Question

List I describes thermodynamic processes in four different systems. List II gives the magnitudes (either exactly or as a close approximation) of possible changes in the internal energy of the system due to the process.

	List -I		List -II
(I)	${10}^{–3}\text{kg}$ of water at ${100}^{\circ }C$ is converted to steam at the same temperature, at a pressure of ${10}^5\text{Pa}$. The volume of the system changes from ${10}^{–6}$ to ${10}^{–3}$ in the process. Latent heat of water $=2250\text{kJ/kg}$.	(P)	$2\text{kJ}$
(II)	$0.2$ moles of a rigid diatomic ideal gas with volume $V$ at temperature $500\text{K}$ undergoes an isobaric expansion to volume $3V$. Assume $R=8.0{\text{J mol}}^{-1}{K}^{-1}$.	(Q)	$7\text{kJ}$
(III)	One mole of a monoatomic ideal gas is compressed adiabatically from volume $V=\frac{1}{3}{\text{m}}^3$ and pressure $2\text{kPa}$ to volume $\frac{V}{8}$	(R)	$4\text{kJ}$
(IV)	Three moles of a diatomic ideal gas whose molecules can vibrate, is given $9\text{kJ}$ of heat and undergoes isobaric expansion.	(S)	$5\text{kJ}$
		(T)	$3\text{kJ}$

Which one of the following options is correct?

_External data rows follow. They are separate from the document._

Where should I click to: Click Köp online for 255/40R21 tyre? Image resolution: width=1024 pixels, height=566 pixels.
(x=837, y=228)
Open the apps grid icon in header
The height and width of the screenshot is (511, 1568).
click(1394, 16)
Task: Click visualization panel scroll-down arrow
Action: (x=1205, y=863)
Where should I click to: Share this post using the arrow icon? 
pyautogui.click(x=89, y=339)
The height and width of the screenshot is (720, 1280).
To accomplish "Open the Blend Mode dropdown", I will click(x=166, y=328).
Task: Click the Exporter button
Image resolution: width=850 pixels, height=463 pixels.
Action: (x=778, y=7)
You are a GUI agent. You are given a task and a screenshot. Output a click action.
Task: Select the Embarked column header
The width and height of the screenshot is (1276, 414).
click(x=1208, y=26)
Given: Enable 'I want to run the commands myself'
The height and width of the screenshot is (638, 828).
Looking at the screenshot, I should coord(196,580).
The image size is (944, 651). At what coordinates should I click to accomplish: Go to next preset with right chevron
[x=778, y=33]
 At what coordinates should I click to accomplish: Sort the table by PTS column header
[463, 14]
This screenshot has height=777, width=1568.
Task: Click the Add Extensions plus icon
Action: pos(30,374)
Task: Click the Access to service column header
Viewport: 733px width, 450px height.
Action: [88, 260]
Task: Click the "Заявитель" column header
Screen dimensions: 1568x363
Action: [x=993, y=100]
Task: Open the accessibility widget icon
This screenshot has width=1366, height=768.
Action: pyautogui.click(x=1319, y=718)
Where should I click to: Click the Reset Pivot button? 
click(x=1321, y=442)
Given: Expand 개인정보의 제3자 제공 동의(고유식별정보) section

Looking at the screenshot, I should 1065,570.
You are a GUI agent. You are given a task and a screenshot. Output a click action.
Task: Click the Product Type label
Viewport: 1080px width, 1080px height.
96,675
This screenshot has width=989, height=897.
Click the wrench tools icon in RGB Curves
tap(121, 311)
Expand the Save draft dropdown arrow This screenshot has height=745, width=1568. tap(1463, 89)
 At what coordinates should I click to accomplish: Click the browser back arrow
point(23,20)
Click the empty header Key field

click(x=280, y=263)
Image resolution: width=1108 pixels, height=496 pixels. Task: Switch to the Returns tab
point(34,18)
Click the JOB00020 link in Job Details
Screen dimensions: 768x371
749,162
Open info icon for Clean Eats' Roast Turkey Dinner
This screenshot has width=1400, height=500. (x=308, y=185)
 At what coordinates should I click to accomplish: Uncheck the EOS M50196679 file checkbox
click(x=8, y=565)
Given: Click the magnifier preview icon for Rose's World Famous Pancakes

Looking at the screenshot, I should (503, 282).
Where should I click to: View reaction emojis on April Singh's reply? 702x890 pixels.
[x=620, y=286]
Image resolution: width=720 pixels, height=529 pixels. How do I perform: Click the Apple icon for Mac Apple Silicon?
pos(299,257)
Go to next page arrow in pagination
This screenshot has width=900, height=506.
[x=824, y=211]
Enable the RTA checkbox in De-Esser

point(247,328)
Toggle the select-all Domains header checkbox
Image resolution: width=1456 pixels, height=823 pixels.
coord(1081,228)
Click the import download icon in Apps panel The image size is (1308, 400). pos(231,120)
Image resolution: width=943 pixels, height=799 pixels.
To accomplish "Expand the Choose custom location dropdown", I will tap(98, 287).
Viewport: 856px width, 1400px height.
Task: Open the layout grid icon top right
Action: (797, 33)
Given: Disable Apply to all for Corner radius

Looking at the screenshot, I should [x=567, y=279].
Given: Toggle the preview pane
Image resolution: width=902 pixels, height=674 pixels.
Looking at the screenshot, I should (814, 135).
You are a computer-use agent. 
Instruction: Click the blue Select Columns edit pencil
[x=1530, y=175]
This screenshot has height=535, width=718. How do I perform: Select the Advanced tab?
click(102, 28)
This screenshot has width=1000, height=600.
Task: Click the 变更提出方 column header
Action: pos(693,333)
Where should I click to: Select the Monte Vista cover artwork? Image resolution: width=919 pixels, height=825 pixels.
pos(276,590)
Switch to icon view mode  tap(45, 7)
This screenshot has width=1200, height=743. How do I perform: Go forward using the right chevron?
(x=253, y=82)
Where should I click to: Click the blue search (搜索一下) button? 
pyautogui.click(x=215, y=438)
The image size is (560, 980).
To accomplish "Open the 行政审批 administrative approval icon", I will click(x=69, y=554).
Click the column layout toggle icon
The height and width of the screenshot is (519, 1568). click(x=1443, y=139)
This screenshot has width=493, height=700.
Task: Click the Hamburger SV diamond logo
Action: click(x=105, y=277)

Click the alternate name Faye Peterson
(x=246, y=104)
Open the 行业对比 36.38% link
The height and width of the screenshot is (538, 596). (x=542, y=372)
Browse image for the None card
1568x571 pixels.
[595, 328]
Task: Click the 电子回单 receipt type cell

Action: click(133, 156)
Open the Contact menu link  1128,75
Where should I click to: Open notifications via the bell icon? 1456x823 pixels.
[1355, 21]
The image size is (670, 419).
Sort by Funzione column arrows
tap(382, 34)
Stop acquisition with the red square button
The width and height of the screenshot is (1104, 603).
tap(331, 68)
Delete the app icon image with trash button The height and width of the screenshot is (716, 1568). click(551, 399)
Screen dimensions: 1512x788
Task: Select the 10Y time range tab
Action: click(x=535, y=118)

• A. $I\to S,II\to P,III\to T,IV\to P$
• B. $I\to Q,II\to R,III\to S,IV\to T$
• C. $I\to T,II\to R,III\to S,IV\to Q$
• D. $I\to P,II\to R,III\to T,IV\to Q$

Answer 1

The correct option is D $I\to P,II\to R,III\to T,IV\to Q$

$\left(1\right)$ As we know that,
$W=P\Delta V={10}^5({10}^{-3}-{10}^{-6})\text{J}=100({10}^{-3}-{10}^6)\text{kJ}=0.1\text{kJ}$
Also, $Q=mL={10}^{-3}\left(2250\right)=2.25\text{kJ}$
Thus, we have
$\Delta U=Q-W\Rightarrow \Delta U=2.25-0.1=2.15\text{kJ}\simeq 2\text{kJ}$

$\left(2\right)$
For isobaric expansion
$V\propto T$
$\Rightarrow \frac{V_1}{V_2}=\frac{T_1}{T_2}\Rightarrow \frac{V}{3V}=\frac{500}{T_2}\Rightarrow T_2=1500\text{K}$
and $\Delta U=n{C}_v\Delta T$
$=0.2\times \frac{5}{2}R\times (1500-500)=0.2\times 40\left(500\right)=40\times 100=4\text{kJ}$

$\left(3\right)$
For adiabatic expansion, $(\gamma =\frac{5}{3})$
and,
$P_1{V}_1^{\gamma }=P_2{V}_2^{\gamma }$
$\Rightarrow P_1(V{)}^{5/3}=P_2{\left(\frac{V}{8}\right)}^{5/3}$
$\Rightarrow P_2=\left(8^{5/3}\right)P_1=32P_1=64\text{kPa}$
Now, we have
$\Delta U=\frac{nR\left(\Delta T\right)}{\gamma -1}$
$=\frac{P_2{V}_2-P_1{V}_1}{\gamma -1}=\frac{\frac{64V}{8}-2V}{\frac{5}{3}-1}=\frac{6V}{\left(\frac{2}{3}\right)}=\frac{18V}{2}=9V=9\times \frac{1}{3}=3\text{kJ}$

$\left(4\right)$
For isobaric expansion,
$\Delta U=n{C}_v\Delta T$
$=\frac{5}{2}nR\Delta T$
$C_V=\frac{f}{2}R=\frac{7}{2}R$
$Q=n{C}_P\Delta T=\frac{9}{2}nR\Delta T$
$\Delta U=n{C}_V\Delta T=\frac{7}{2}nR\Delta T$
$\frac{Q}{\Delta U}=\frac{9}{7}$
$\Delta U=\frac{7}{9}Q=\frac{7}{9}\times 9\text{kJ}=7\text{kJ}$
Hence option $\left(C\right)$ is correct.